Exercise aim :: I'd like every line in the following listing that holds "agent" copied.

BEGIN Data records

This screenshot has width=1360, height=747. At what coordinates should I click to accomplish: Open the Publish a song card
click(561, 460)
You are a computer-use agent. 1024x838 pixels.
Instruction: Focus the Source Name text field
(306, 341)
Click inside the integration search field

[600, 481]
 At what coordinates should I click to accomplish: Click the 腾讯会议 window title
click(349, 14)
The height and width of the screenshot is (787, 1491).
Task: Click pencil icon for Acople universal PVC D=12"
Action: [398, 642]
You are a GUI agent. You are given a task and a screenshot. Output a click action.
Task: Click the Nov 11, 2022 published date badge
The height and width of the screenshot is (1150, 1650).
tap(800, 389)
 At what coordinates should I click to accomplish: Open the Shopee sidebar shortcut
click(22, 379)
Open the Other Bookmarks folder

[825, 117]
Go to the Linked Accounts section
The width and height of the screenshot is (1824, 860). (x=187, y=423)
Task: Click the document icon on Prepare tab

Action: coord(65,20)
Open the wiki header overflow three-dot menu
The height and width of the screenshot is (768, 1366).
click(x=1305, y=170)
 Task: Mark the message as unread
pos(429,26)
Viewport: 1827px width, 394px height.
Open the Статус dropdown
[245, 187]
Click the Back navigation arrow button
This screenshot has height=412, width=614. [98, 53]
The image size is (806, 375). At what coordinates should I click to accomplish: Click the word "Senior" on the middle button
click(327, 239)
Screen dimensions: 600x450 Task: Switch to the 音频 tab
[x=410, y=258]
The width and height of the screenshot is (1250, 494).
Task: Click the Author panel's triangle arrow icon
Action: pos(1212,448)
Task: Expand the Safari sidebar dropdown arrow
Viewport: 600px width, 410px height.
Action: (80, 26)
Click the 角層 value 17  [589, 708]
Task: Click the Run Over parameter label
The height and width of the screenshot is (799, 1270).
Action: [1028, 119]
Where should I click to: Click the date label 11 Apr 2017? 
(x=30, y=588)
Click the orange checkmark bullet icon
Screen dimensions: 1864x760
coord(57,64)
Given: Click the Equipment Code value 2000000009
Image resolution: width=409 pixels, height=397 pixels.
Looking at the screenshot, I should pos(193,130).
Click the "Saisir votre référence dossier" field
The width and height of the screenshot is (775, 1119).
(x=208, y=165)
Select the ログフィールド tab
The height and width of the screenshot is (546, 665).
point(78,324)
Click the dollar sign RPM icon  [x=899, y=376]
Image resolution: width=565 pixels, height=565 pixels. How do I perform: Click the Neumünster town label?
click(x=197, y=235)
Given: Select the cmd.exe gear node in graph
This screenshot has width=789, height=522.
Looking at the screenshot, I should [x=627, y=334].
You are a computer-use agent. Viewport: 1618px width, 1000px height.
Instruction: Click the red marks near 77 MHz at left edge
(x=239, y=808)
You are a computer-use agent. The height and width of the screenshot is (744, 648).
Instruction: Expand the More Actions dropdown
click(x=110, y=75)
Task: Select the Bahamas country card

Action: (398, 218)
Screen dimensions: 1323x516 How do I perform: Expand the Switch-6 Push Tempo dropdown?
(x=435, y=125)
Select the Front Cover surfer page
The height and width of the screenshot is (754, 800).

END Data records

Output below ::
You are a computer-use agent. 1024x838 pixels.
You are a GUI agent. You are given a task and a screenshot. Output a click action.
You are a computer-use agent. Viewport: 1618px width, 1000px height.
You are a computer-use agent. The height and width of the screenshot is (744, 648).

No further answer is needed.